Let me not make it appear that all Burghers were so relaxed or amiable with their servants. Anton notes ‘Some servants were illiterate, and treated more like slaves’. Patsy Alvis was equally forthright ‘Did you really believe in a democratic society in SL that treated servants in any other way than vassals! That is extreme I know but to this  day that is how a servant is considered in some homes out of the towns & cities. In Burgher homes they were generally treated reasonably well & ate what was cooked for the family but I know of families who had a pot of inferior rice for the servants & the dogs!’

But where the relationships were strong and supportive, when it came to partings, both sides experienced a sense of loss. ‘Nonis and Gunadasa were very sad to see us leave and we were very sorry to have to say goodbye to them', said Anton, remembering the farewell when he and his family migrated to Australia. 'We did not feel bad leaving them as we made sure they went to homes where they would be well looked after. They were so reliable and good that everyone was clamouring for them.’

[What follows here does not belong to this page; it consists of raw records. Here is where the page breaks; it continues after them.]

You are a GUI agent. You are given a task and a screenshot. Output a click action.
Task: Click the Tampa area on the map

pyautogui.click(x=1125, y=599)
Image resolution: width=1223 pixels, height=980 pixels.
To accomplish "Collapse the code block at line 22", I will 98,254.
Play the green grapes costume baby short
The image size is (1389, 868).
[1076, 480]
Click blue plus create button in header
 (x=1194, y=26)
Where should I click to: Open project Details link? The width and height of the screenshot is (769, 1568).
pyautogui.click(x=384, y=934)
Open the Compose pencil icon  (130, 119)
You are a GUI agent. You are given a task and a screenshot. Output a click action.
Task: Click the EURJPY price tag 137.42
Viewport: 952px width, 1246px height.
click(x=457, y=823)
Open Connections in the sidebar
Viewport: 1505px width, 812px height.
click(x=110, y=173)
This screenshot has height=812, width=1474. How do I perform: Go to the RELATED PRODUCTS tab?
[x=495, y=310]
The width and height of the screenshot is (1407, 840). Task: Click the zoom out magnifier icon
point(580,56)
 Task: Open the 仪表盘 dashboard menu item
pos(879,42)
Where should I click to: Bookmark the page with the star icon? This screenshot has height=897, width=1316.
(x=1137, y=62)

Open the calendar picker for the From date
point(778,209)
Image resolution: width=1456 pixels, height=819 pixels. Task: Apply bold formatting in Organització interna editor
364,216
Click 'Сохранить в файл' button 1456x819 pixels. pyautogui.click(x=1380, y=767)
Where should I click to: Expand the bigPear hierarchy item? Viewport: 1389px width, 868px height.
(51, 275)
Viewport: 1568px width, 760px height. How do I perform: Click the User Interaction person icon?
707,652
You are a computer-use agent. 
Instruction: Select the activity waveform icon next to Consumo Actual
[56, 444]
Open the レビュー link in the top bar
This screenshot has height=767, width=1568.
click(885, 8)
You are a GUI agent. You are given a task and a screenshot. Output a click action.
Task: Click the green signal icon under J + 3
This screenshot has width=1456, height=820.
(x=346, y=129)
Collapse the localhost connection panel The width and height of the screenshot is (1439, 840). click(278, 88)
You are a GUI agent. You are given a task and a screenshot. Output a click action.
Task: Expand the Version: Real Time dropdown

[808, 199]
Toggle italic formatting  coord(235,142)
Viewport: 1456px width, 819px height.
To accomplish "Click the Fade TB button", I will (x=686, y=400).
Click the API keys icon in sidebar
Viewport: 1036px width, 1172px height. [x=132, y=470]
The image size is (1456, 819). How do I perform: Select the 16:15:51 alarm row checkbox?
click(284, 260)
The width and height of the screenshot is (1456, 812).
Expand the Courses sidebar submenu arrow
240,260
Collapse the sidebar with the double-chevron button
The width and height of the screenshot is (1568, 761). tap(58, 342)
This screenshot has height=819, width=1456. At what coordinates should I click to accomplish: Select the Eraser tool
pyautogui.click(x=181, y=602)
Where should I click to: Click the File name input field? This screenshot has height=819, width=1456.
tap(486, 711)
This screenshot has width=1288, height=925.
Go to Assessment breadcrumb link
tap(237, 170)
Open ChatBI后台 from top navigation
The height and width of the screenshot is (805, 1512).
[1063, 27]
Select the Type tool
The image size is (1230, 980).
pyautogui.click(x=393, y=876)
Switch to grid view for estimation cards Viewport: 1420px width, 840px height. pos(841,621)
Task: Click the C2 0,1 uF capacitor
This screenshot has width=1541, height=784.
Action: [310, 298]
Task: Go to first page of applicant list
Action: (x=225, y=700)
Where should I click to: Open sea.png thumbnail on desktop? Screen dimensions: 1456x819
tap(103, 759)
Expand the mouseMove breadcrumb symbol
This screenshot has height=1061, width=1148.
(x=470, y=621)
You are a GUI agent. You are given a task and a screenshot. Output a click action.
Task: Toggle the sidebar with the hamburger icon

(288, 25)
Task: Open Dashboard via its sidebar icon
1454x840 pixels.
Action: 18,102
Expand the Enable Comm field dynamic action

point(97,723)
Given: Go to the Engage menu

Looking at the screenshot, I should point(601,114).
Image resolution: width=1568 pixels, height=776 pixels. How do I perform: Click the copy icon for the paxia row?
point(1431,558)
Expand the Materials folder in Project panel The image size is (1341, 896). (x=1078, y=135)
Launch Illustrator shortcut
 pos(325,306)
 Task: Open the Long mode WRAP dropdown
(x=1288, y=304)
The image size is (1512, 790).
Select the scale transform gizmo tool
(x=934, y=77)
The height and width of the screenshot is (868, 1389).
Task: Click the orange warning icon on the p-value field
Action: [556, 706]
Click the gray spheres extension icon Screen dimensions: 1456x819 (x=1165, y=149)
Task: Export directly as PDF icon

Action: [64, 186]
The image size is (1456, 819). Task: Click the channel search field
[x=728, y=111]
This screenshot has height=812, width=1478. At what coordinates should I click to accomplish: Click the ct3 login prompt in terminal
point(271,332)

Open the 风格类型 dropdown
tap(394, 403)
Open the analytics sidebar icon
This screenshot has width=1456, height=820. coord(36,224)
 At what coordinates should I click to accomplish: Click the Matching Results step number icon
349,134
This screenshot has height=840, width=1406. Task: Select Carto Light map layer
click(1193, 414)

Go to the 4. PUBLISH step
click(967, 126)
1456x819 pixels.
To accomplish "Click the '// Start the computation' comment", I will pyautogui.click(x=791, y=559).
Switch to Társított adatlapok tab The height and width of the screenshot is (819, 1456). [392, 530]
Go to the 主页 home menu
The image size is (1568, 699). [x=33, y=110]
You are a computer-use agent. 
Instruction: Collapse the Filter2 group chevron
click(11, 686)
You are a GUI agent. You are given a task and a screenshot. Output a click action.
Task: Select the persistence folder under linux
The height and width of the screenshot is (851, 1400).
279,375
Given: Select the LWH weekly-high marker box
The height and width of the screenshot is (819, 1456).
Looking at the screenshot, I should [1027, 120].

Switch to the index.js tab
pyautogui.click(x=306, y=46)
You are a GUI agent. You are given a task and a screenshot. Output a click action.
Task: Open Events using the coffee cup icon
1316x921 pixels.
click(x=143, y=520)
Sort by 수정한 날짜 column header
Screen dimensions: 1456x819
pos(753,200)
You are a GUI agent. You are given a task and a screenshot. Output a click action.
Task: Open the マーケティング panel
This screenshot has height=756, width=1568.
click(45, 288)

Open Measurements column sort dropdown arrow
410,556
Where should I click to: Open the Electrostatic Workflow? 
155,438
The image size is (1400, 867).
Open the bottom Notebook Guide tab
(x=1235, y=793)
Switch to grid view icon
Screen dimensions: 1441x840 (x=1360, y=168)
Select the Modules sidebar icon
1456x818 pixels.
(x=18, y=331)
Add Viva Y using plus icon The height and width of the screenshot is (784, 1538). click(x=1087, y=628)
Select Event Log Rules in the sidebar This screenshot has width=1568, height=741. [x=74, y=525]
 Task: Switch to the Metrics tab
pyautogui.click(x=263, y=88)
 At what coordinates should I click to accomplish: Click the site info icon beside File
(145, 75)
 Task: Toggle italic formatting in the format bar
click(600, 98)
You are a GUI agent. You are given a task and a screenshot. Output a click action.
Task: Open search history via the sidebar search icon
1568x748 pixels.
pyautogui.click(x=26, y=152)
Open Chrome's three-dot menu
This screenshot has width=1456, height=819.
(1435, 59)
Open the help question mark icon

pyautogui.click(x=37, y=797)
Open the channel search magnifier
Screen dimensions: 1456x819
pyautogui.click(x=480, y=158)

Rosalind’s story has an unhappy ending. When my granny died, Rosalind had a nervous breakdown, so strong was her love for granny. My brothers and I returned home one Saturday to be greeted at the front door by Rosalind stabbing at us with a knife and hysterically screaming. She went back to her village for three months to rest and recover. My brother Chris says that she had a ‘devil dance’ done over her, a practice we were familiar with from times when this exorcism ritual had been done on people in the tenements behind our house. She returned to us and worked for us until we migrated at the end of 1962. One of my last memories of that day is of Rosalind throwing herself at my mother’s feet crying distressingly and asking to be taken with us. Even had we wanted to do that, it would have been impossible under the White Australia Policy which existed at the time.  Mum can’t remember what happened to Rosalind after this. My maiden aunts and my paternal grandmother moved into our house and brought their own servants with them. Mum thinks Rosalind went and worked for my Uncle across the street for a while. Chris says he remembers hearing that she moved through two or three positions and then returned to her village.